At the Mobile World Congress event this week, Red Hat and NVIDIA extended their alliance to include deployment of containerized artificial intelligence (AI) applications and services at the emerging 5G network edge using the Red Hat OpenShift Platform.
Under terms of the agreement, NVIDIA will encourage telecommunications carriers and other providers of 5G networking services to deploy the Red Hat OpenShift platform based on Kubernetes on the NVIDIA EGX platform, which makes use of graphical processor units (GPU) to run AI applications in place of commodity processors.
Jered Floyd, a technology strategist in Red Hat’s Office of the CTO, says the goal is to make it easier for service providers to deploy NVIDIA Aerial, a software-defined radio service infused with AI capabilities that NVIDIA designed from the ground up to run as a cloud-native application. NVIDIA Aerial is based on a signal-processing engine that keeps all data within the GPU memory, while also providing low-latency access to network interface cards from Mellanox.
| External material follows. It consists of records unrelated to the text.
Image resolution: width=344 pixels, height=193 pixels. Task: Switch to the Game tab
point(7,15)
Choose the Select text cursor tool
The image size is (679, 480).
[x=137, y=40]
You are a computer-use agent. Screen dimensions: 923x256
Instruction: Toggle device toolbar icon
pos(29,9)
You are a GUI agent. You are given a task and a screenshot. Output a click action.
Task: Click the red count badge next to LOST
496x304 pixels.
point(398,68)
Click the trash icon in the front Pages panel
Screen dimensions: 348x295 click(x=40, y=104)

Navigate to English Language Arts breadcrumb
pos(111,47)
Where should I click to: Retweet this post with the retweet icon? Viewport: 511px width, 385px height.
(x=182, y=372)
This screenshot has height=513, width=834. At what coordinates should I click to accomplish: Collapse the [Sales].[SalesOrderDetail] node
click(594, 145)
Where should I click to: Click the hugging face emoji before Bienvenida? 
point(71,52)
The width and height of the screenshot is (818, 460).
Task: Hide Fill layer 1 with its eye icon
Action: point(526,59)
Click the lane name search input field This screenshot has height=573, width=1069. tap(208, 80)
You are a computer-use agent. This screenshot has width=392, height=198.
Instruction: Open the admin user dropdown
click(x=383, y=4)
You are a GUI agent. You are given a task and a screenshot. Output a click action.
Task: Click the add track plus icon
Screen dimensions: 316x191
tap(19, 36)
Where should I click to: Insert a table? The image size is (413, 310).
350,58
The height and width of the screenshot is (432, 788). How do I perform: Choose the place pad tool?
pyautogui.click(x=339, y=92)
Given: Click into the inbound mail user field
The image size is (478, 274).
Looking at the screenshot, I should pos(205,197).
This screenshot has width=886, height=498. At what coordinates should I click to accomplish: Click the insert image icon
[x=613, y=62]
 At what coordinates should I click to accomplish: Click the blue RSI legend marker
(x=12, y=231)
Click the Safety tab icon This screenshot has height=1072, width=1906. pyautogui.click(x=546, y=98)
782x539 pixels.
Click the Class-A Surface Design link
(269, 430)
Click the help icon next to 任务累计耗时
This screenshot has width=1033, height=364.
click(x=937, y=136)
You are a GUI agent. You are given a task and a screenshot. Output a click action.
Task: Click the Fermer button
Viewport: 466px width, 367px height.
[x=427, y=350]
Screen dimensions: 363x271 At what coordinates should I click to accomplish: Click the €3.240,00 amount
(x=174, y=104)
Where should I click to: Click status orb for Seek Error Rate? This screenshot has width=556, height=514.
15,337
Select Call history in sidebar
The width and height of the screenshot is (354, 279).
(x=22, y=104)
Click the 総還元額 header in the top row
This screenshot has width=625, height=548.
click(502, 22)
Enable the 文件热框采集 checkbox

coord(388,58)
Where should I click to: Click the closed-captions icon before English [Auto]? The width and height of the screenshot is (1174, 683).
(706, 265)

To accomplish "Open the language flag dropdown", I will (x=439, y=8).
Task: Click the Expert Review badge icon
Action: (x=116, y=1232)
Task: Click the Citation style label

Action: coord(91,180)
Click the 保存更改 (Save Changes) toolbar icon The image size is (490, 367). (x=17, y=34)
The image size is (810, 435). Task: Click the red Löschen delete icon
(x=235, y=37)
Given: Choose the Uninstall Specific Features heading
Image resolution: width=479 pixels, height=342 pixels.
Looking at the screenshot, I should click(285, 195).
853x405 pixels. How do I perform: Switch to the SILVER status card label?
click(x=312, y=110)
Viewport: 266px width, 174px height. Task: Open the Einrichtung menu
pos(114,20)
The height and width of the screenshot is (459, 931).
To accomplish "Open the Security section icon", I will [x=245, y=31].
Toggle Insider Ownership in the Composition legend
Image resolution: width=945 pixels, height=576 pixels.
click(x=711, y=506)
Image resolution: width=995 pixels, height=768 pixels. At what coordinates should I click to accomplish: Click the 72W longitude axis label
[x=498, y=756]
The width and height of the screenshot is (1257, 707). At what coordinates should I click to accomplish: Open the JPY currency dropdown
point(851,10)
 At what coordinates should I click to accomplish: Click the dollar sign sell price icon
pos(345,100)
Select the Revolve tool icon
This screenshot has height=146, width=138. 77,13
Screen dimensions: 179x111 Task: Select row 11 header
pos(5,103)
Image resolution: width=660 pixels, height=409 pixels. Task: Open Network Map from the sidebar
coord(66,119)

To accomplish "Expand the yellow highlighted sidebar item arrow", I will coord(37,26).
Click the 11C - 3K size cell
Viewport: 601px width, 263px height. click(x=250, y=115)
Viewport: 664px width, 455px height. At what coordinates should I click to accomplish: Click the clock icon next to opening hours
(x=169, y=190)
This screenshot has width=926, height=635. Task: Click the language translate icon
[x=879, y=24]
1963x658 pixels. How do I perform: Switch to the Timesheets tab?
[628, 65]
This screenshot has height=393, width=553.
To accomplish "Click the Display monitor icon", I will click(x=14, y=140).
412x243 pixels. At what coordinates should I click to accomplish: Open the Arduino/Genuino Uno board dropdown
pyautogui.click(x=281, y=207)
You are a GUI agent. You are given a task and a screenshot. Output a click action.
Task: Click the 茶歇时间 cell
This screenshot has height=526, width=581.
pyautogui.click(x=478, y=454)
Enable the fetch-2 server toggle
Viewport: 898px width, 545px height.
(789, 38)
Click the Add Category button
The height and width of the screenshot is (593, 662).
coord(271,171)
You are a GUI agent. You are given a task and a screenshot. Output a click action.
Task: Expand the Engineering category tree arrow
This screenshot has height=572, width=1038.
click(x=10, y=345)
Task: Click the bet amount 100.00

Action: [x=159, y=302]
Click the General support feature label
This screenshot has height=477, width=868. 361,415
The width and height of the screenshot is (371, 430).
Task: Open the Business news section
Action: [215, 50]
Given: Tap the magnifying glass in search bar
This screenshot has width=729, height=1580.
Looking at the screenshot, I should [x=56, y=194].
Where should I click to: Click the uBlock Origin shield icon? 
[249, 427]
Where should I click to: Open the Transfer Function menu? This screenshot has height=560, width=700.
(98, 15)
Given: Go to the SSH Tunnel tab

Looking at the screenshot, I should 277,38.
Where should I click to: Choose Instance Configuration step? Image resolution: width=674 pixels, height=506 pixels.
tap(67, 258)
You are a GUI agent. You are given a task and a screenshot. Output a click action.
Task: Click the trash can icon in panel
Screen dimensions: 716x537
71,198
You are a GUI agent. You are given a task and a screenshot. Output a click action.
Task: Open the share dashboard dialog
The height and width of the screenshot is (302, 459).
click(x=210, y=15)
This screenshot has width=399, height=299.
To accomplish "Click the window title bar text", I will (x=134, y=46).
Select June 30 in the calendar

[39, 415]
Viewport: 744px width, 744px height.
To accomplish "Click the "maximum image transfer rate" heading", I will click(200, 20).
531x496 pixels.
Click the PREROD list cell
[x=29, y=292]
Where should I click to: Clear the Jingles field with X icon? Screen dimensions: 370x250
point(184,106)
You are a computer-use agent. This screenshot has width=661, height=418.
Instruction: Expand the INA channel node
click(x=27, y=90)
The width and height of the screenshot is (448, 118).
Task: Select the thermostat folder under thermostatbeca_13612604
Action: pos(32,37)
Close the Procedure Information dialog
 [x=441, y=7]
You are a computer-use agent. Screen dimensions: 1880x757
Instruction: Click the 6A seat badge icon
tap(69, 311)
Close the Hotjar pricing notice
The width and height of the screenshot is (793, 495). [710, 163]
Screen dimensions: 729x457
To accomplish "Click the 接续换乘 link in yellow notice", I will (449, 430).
The alliance extension builds on an earlier agreement between the two companies focused on deploying Red Hat OpenShift on NVIDIA GPUs in data centers to build and deploy AI applications based on containers.
As carriers move to roll out 5G networking services, many of them are quickly embracing container network functions (CNFs) in place of virtual network functions (VNFs), which lock carriers into specific virtual machine architectures. Most carriers will end up running a mix of CNFs and VNFs for the foreseeable future; however, a marked preference for CNFs that are more portable across different classes of IT infrastructure is emerging.
Floyd says the scope of the Red Hat effort with NVIDIA is limited to running containers on gateways at the network edge versus deploying containers on endpoints connected to those gateways. Containers in their current form are still too large to deploy on individual devices, he notes. However, an industry effort is underway to create container architectures that are more granular, which theoretically would enable them to be deployed on any endpoint. Given the scope of carriers’ 5G ambitions, there will be a need to process data both at endpoint and gateway.
In the meantime, however, the rate at which AI applications are being built and deployed is being hampered by a general lack of DevOps processes. While there is no shortage of work being done to create AI models, it turns out that most data scientists and application developers have not defined a set of best practices for inserting AI models into applications and then updating those models whenever required. As a result, it may be while before AI models are deployed pervasively across highly distributed production environments. By employing Red Hat OpenShift, however, carriers would be putting themselves in a better position to leverage the container platform to apply DevOps to AI application development and deployment. In fact, at this juncture, it’s not so much a question of how AI models will be built, but rather how they will be managed efficiently and deployed at scale.